Los palafreneros se llevaban a los caballos sudorosos y agotados que habían corrido en la prueba anterior, mientras los de la siguiente, en su mayoría purasangres ingleses, semejantes a enormes aves fantásticas, con sus caperuzas y sus vientres ceñidos, aparecían uno detrás de otro, frescos y descansados. Por la derecha iba Fru Fru, hermosa y ligera, pisando con sus flexibles y larguísimas cuartillas, que parecían tener muelles. No lejos de allí le quitaban la gualdrapa al orejudo Gladiator. Las formas soberbias, robustas y perfectamente regulares del potro, con su magnífica grupa y sus cuartillas extraordinariamente cortas, justo por encima de los cascos, acapararon por un instante, aun a su pesar, la atención de Vronski. Se disponía ya a acercarse a su yegua, pero una vez más un conocido se interpuso en su camino.

—¡Ah, por ahí viene Karenin! —le dijo—. Está buscando a su mujer, que está en el centro de la tribuna. ¿No la ha visto usted?

—No, no la he visto —respondió Vronski y, sin volver siquiera la cabeza al lugar donde le señalaban, se acercó a Fru Fru.

No le había dado tiempo a examinar la silla, sobre la que tenía que dar algunas indicaciones, cuando llamaron a los jinetes a la tribuna para proceder al sorteo de los números y los lugares. Diecisiete oficiales, con rostros graves y serios, muchos de ellos pálidos, se aproximaron a la tribuna y sacaron una papeleta. A Vronski le correspondió el número siete.

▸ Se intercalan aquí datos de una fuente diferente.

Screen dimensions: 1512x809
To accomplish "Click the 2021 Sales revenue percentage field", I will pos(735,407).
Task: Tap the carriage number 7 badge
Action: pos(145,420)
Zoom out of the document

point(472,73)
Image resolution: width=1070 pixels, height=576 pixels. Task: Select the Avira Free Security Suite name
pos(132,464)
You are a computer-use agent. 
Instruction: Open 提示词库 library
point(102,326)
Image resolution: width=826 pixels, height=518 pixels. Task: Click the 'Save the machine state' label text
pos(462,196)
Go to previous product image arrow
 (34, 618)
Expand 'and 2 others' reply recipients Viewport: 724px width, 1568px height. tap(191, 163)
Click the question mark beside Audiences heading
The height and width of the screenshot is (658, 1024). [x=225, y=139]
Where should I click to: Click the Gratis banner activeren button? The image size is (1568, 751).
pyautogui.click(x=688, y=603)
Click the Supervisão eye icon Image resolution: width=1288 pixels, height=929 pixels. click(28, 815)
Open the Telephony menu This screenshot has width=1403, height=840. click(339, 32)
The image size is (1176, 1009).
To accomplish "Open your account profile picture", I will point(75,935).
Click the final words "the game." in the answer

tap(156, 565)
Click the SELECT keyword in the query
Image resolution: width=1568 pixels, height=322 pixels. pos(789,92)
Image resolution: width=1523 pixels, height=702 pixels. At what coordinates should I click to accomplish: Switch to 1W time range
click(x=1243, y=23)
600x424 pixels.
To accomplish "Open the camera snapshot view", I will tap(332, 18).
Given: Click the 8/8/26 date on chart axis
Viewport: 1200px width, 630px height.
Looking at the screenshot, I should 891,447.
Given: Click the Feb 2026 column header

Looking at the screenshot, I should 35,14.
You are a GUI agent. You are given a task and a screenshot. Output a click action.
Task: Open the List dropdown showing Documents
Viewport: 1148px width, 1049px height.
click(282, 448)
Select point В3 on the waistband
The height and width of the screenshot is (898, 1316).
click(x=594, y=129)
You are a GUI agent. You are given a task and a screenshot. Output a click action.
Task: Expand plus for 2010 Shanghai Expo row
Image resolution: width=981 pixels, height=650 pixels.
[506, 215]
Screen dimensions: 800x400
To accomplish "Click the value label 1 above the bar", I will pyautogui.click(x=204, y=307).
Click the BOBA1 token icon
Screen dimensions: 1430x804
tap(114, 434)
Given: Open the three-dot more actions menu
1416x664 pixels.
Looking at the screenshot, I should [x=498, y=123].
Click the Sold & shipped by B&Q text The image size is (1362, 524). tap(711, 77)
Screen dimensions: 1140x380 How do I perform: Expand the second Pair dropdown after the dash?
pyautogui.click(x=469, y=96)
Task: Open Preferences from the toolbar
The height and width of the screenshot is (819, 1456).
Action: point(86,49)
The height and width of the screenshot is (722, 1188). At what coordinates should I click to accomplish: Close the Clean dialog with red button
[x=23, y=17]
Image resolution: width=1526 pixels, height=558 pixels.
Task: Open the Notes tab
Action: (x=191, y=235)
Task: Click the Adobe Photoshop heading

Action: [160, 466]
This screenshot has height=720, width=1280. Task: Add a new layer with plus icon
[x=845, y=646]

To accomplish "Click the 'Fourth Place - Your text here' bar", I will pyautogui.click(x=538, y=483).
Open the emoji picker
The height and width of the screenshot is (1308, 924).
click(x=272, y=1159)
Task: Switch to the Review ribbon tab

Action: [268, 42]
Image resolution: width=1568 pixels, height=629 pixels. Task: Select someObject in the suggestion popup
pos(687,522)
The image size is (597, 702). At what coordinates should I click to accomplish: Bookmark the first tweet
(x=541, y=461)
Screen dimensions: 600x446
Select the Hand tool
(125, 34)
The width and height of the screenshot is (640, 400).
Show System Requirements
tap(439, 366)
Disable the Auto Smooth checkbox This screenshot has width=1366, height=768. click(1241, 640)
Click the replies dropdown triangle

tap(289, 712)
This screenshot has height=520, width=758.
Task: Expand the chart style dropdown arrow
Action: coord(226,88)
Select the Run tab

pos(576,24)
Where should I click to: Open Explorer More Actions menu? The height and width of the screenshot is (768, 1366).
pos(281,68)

De pronto resonó la orden:

—¡A caballo!

Consciente de que tanto él como los demás jinetes constituían el centro en el que convergían todas las miradas, Vronski se acercó a su yegua en un estado de gran tensión, que normalmente le hacía moverse con mayor tranquilidad y parsimonia. En honor a la solemnidad de la ocasión, Cord se había puesto su traje de gala: levita negra abotonada hasta arriba, cuello duro, muy almidonado, que le levantaba las mejillas, sombrero redondo de color negro y botas de montar. Con su acostumbrado aire de suficiencia y serenidad, sostenía la yegua por las riendas. Fru Fru seguía temblando como si tuviera fiebre. Sus ojos, llenos de fuego, miraron de soslayo a Vronski, que metió un dedo por debajo de la cincha. La yegua torció aún más la mirada, enseñó los dientes y agachó las orejas. El inglés frunció los labios y esbozó una sonrisa: cómo era posible que se dudara de su habilidad para ensillar un caballo.

—Monte, así se sentirá menos agitado.